When a patient comes in for her first visit to establish her pregnancy, we bill an ultrasound.  There has been debates in our office about whether the ultrasound should be billed as a GYN or an OB ultrasound.  What do any of you bill?  76817 - pregnant ultrasound or 76856 - non obstetric ultrasound.  Thanks!


----------



## sknapp56 (May 9, 2011)

If the patient's pregnancy has been already determined you would use the 76817 Pregnancy ultrasound. (if patient had positive pregnancy test).

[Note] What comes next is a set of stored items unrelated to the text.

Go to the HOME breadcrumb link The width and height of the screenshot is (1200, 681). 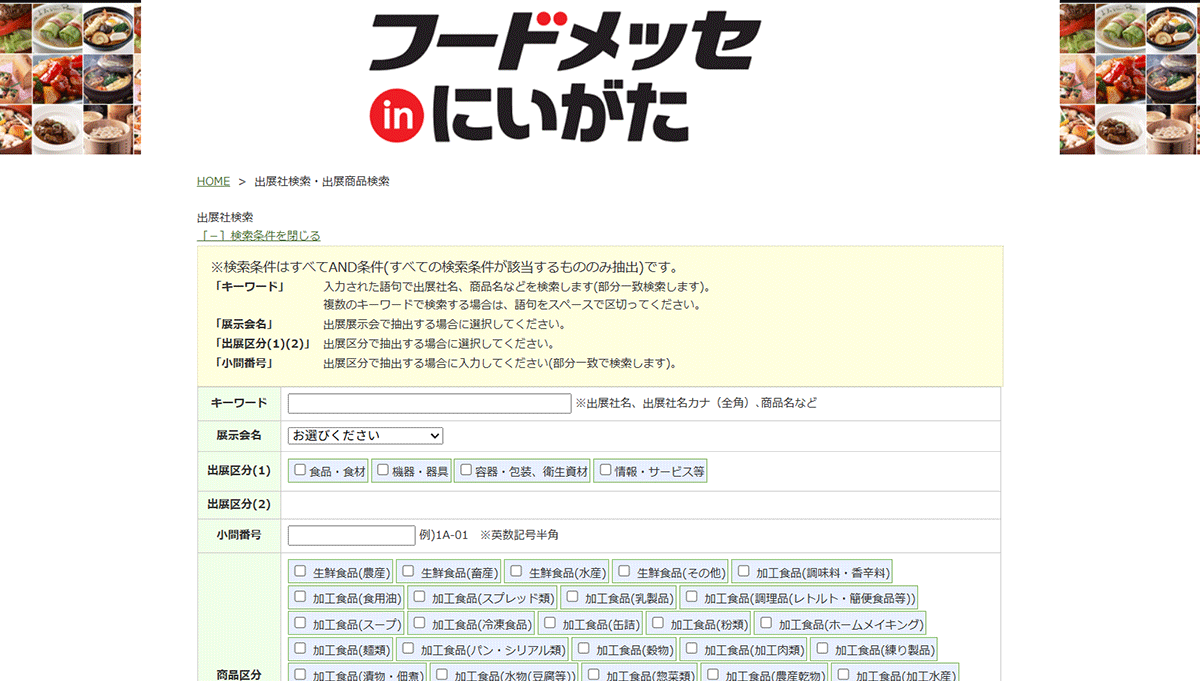213,181
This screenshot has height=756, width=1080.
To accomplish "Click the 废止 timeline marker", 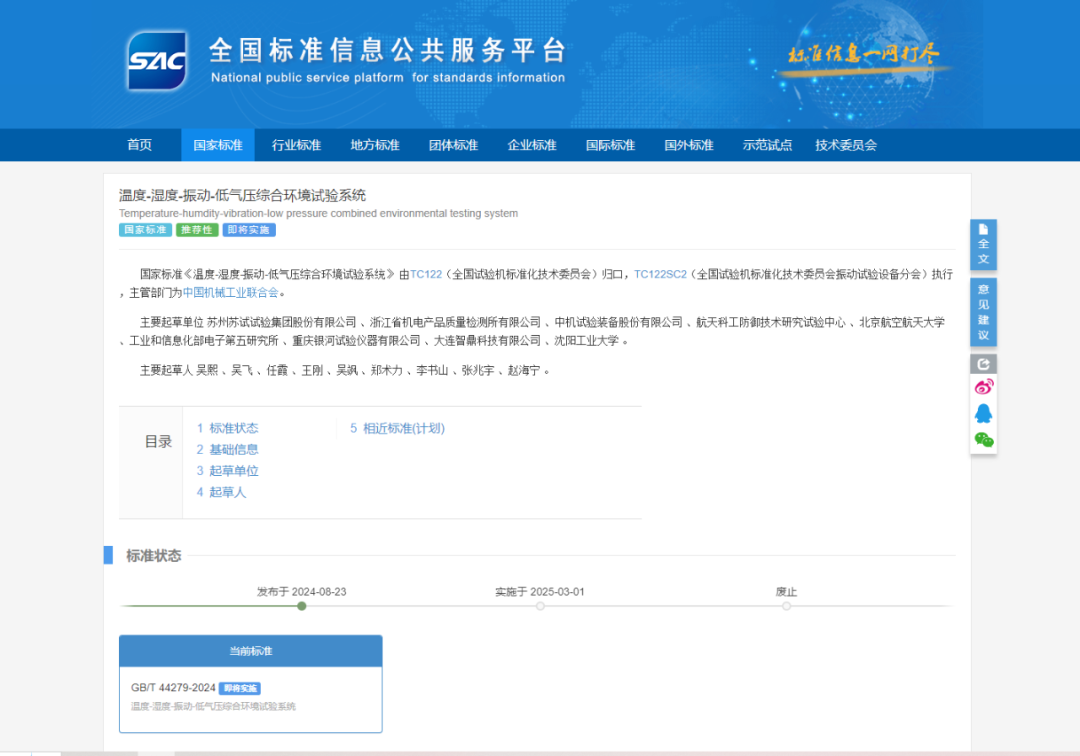I will click(786, 605).
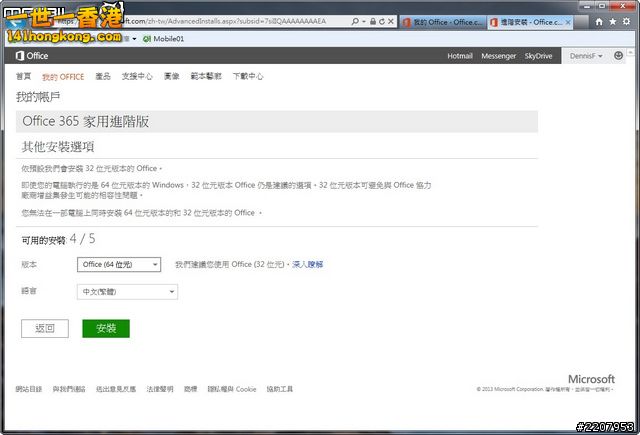Select 我的 OFFICE navigation item
The height and width of the screenshot is (435, 640).
click(x=63, y=76)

If pregnancy is unknown you would use the 76856.


----------



## kellyl710 (May 9, 2011)

Ok, so if she comes in and the urine pregnancy test says positive before the dr sees her then we bill the OB ultrasound?  That's the problem we're having; some are saying we would bill a GYN ultrasound at that visit.  But her first visit she's coming in because of a missed period and we do an ultrasound because her urine pregnancy test in the office comes up positive.


----------



## seniar (May 13, 2011)

I am under the assumption that you code according to what you know at the end of the exam, so if the patient has a viable pregnancy, you use a OB ultrasound code. If the patient was found to be missed ab or not confirmed pregnant, you use a GYN ultrasound code.


----------